==== Source passage

TAIPEI (REUTERS) - Taiwan's government said BioNTech Covid-19 vaccines are available earlier than expected and it is striving to obtain them in competition with other countries.
Reuters reported on Wednesday (Aug 25) that Taiwan could get its first delivery of the German-made vaccines one month ahead of schedule as a delay in regulatory approval of the shot for use in mainland China made a surplus available for the island.
Taiwan's tortured bid for the vaccine, jointly developed with Pfizer, has become an issue of high political and diplomatic drama, after Taiwan accused China of blocking a deal earlier this year, which Beijing denied. China claims democratically governed Taiwan as its own territory.
Taiwan's government subsequently allowed tech giants Foxconn, its billionaire founder Gerry Gou, and Taiwan Semiconductor Manufacturing Company (TSMC) to negotiate on its behalf for the shot. A US$350 million (S$473 million) deal for 10 million shots was inked last month, which will be donated to the government for distribution.
In a statement late on Wednesday, Taiwan's Central Epidemic Command Centre said it had been informed by TSMC an additional batch of vaccines made for BioNTech's Chinese sales agent Shanghai Fosun Pharmaceutical Group will "leave the factory" in the second part of August. "This batch of vaccines is earlier than the first batch of supply scheduled by the donor units. Many countries are actively striving to get them. If Taiwan does not strive for them, this batch of vaccines may be sent to other countries."
The vaccines were originally meant for "elsewhere" and have Fosun's name on them in Chinese, and while this was not what Taiwan originally had in mind it is acceptable, it added. "As long as the quality of the vaccine is ensured, the labelling method can be given flexibility, so the government can accept it." TSMC did not immediately respond to a request for comment. BioNTech on Wednesday declined to comment.
One of the initial sticking points was the Taiwan government's insistence the vaccines come from Germany in their original packaging, rather than anything that implied Taiwan was having to take the vaccines from China, politically unacceptable for many Taiwanese.
While BioNTech chief executive Ugur Sahin said in April he expected its Covid-19 vaccine would win approval from the Chinese authorities "by June at the latest", no approval has been granted yet. The shot is approved in Chinese-run Hong Kong and Macau.

========

Exercise objective: In the article on Taiwan's effort to get BioNTech vaccines, how much was the deal signed last month for 10 million shots worth?

==== Records

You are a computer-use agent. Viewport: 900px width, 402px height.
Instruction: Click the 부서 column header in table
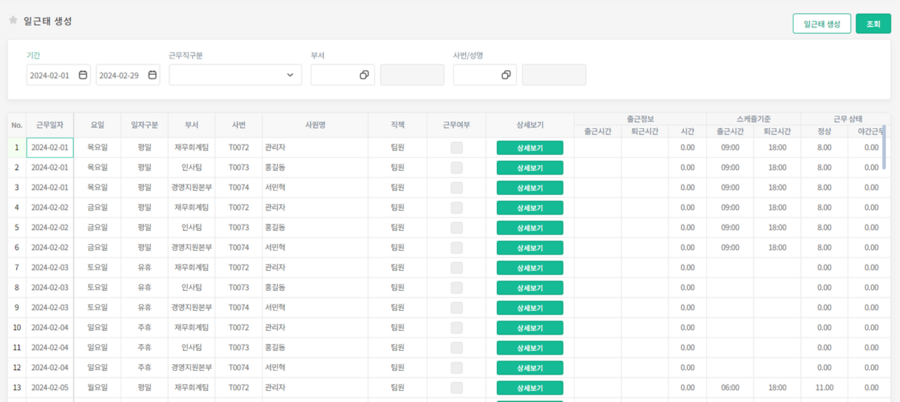pyautogui.click(x=191, y=125)
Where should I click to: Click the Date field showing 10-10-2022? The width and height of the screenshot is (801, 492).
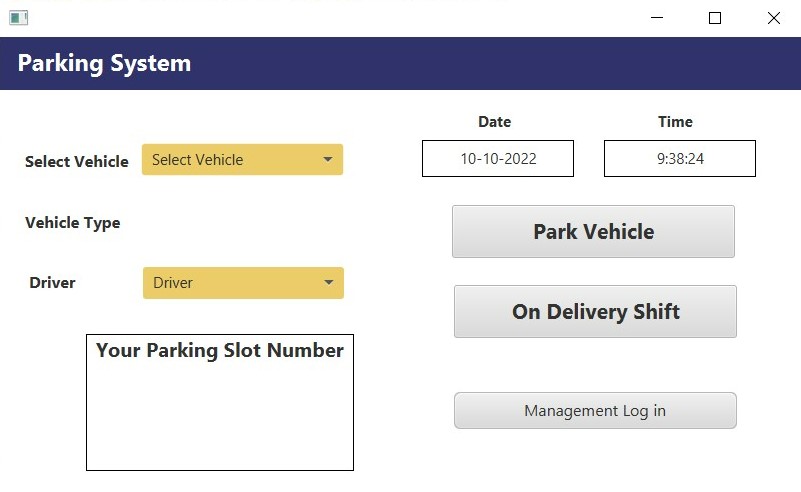point(498,159)
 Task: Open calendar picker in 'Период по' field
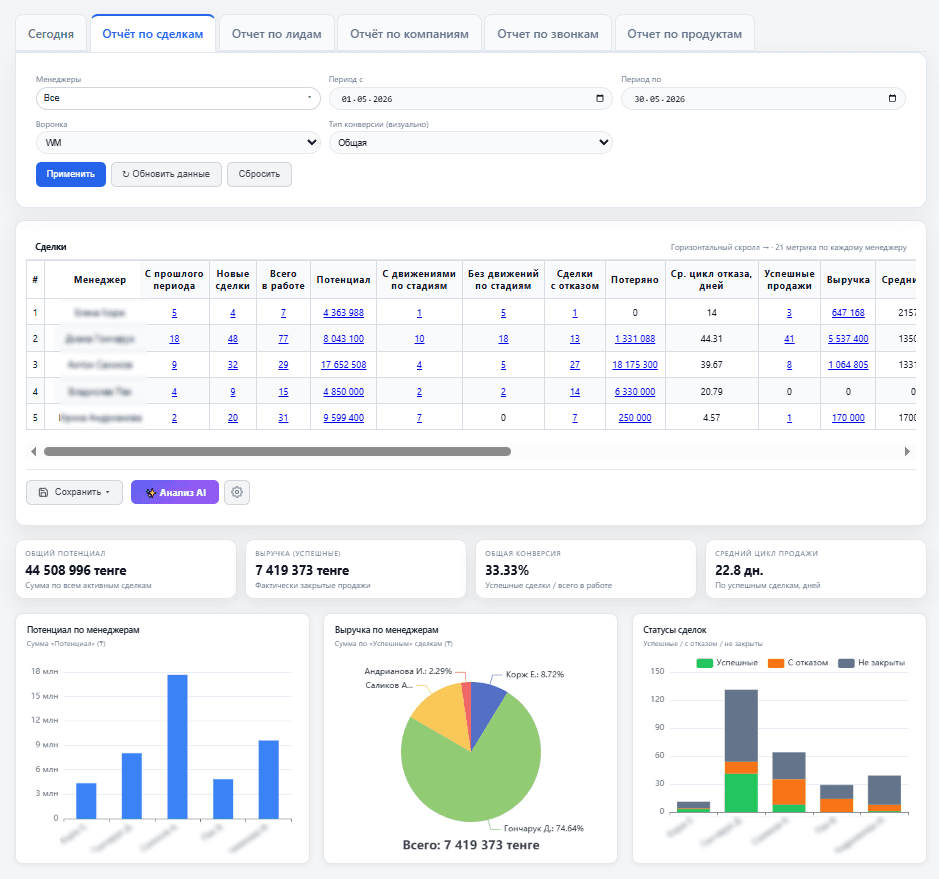(892, 98)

========

Exercise solution: US$350 million (S$473 million).